Do any lines in the data below contain "agent"? If so, copy every one of them.

Supplied data:
****************************************
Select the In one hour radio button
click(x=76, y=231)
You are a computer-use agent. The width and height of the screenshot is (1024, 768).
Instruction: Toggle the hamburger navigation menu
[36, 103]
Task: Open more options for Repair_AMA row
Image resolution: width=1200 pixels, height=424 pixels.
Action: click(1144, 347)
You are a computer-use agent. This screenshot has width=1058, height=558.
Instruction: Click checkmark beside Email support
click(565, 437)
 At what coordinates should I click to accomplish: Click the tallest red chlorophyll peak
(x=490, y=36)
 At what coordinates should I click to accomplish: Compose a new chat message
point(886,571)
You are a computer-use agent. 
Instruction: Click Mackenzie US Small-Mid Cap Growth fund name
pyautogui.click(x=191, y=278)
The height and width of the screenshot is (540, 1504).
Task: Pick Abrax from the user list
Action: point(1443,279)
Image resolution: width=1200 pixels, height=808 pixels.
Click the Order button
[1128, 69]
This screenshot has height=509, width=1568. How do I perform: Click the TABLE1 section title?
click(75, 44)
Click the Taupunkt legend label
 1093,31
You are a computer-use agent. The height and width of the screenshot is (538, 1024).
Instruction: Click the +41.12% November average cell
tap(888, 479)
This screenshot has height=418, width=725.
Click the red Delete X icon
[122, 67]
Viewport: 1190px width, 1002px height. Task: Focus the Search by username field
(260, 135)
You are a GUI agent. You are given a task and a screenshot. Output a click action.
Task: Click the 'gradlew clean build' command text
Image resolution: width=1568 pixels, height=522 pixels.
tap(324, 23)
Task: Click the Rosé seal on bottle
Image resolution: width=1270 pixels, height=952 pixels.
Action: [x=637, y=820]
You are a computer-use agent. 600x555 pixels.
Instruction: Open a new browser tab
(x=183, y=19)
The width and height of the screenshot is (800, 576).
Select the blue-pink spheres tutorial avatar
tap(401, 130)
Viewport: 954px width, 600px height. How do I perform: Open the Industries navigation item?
****************************************
Your response:
You are a computer-use agent. The width and height of the screenshot is (1024, 768).
You are a computer-use agent. This screenshot has width=1058, height=558.
You are a computer-use agent. 
You are a computer-use agent. The height and width of the screenshot is (538, 1024).
You are a GUI agent. You are given a task and a screenshot. Output a click action.
You are a computer-use agent. 600x555 pixels.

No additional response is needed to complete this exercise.